Ellie looked at the remote in her hand, took a breath and briefly closed her eyes. He saw the tension in her shoulders and the rigid muscle in her jaw. She wasn’t comfortable... Jack cursed. If he had been operating on more than twelve hours’ sleep in four days he would have picked up that the shyness was actually tension a lot earlier. And it had increased the closer they came to her home.
‘Look, you’re obviously not happy about having me here,’ Jack said, dropping his pack to the ground. ‘Sorry. I didn’t realise. I’ll head back to the bakery—hitch a lift to the airport.’
Ellie jammed her hands into the pockets of her cut-offs. ‘No—really, Jack...I told my father I’d help you.’
‘I don’t need your charity,’ Jack said, pushing the words out between his clenched teeth.
‘It’s not charity.’ Ellie lifted up a hand and rubbed her eyes with her thumb and index finger. ‘It’s just been a long day and I’m tired.’
That wasn’t it. She was strung tighter than a guitar string. His voice softened. ‘Ellie, I don’t want you to feel uncomfortable in your own home. I told Mitch that I was happy to wait at the airport. It’s not a big deal.’
Ellie straightened and looked him in the eye. ‘I’m sorry. I’m the one who is making this difficult. Your arrival just pulled up some old memories. The last time I took in one of my father’s workmates I was chased around my house by a drunken, horny cameraman.’
He sent her his I’m-a-good-guy grin. ‘Typical. Those damn cameramen—you can’t send them anywhere.’
Ellie smiled, as he’d intended her to. He could see some of her tension dissolve at his stab at humour.
‘Sorry, I know I sound ridiculous. And I’m not crazy about talking about my relationship with Mitchell for this book you’re helping him write—’
‘I’m helping him write? Is that what he said?’ Jack shook his head. Mitchell was living in Never-Never Land. It was his book, and he was writing the damn thing. Yes, Mitchell Evans’s and Ken Baines’s names would be on the cover, but there would be no doubt about who was the author. The sizeable advance in his bank account was a freaking big clue.
‘Your father...I like him...but, jeez, he can be a pain in the ass,’ Jack said.
‘So does that mean you don’t want to talk to me about him?’ Ellie asked, sounding hopeful and a great deal less nervous.
Jack half smiled as he shook his head. ‘Sorry...I do need to talk to you about him.’
He raked his hair off his face, thinking about the book. Ken’s fascinating story was all but finished; Mitch’s was progressing. Thank God he’d resisted all the collective pressure to get him to write his.
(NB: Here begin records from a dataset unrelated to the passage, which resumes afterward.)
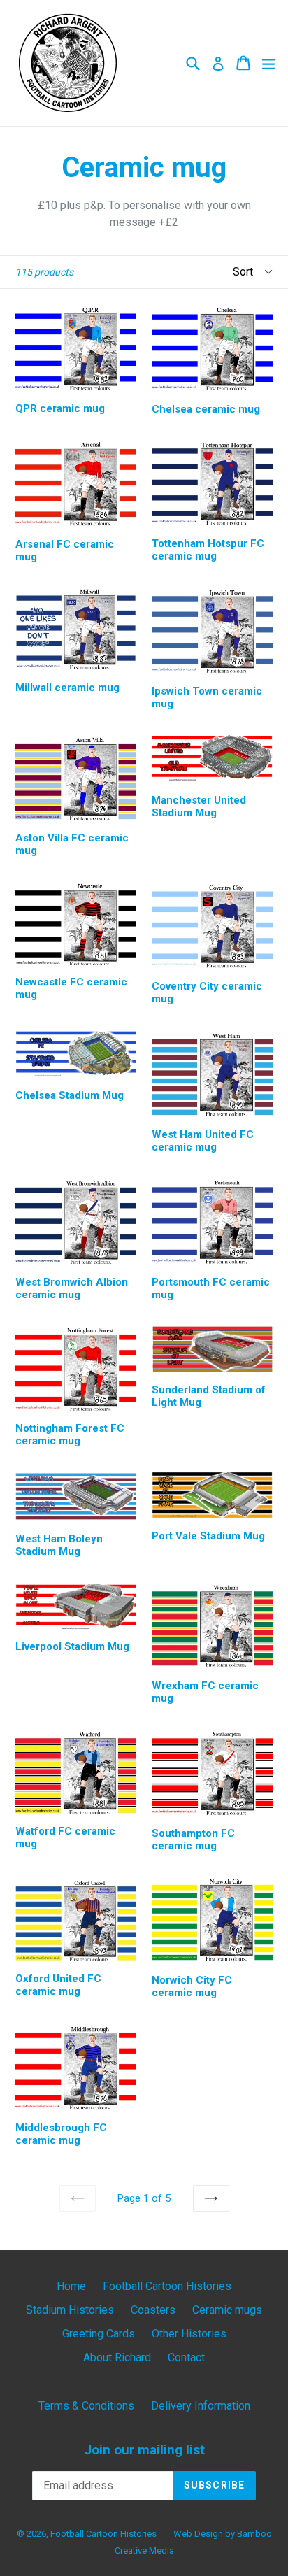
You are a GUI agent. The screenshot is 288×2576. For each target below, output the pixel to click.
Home (71, 2286)
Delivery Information (200, 2405)
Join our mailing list (144, 2450)
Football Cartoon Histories (167, 2286)
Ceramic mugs (227, 2310)
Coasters (153, 2310)
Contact (186, 2357)
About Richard (117, 2357)
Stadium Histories (70, 2310)
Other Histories (189, 2333)
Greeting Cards (98, 2333)
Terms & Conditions (86, 2405)
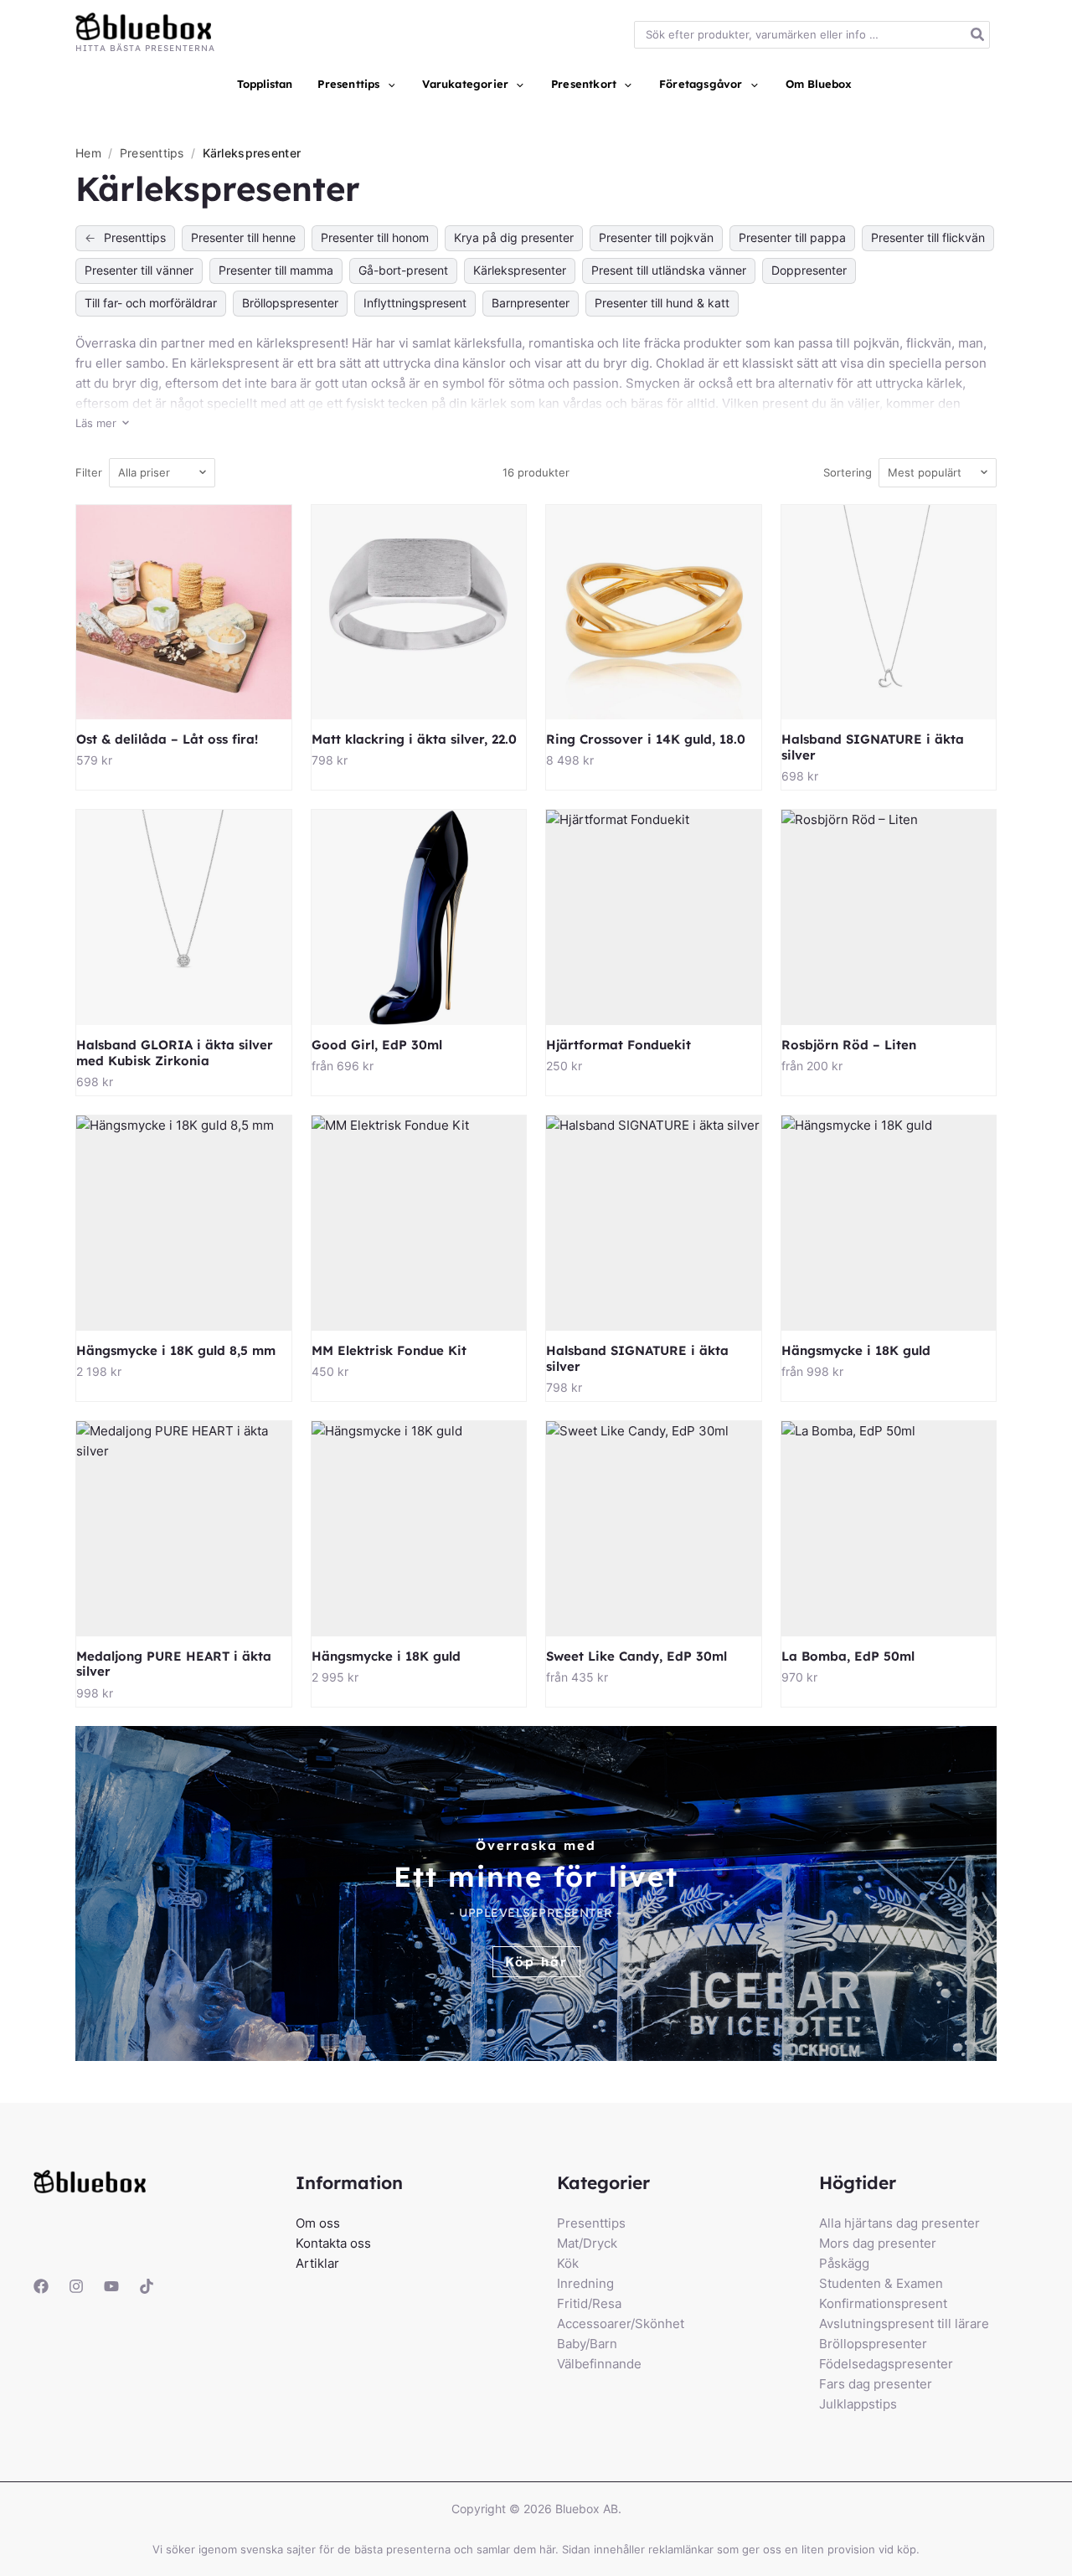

Frankly, it would be like having his chest cracked open without anaesthetic.
He was such a hypocrite. He had no problems digging around other people’s psyches but was more than happy to leave his own alone.
Jack looked at Ellie, saw her still uncertain expression and was reminded that she was wary of having a strange man in her house. He couldn’t blame her.
‘And as for chasing you around your house? Apart from the fact that I am so whipped I couldn’t make a move on a corpse, it really isn’t my style.’
Ellie looked at him for a long moment and then her smile blossomed. It was the nicest punch to the heart he’d ever received.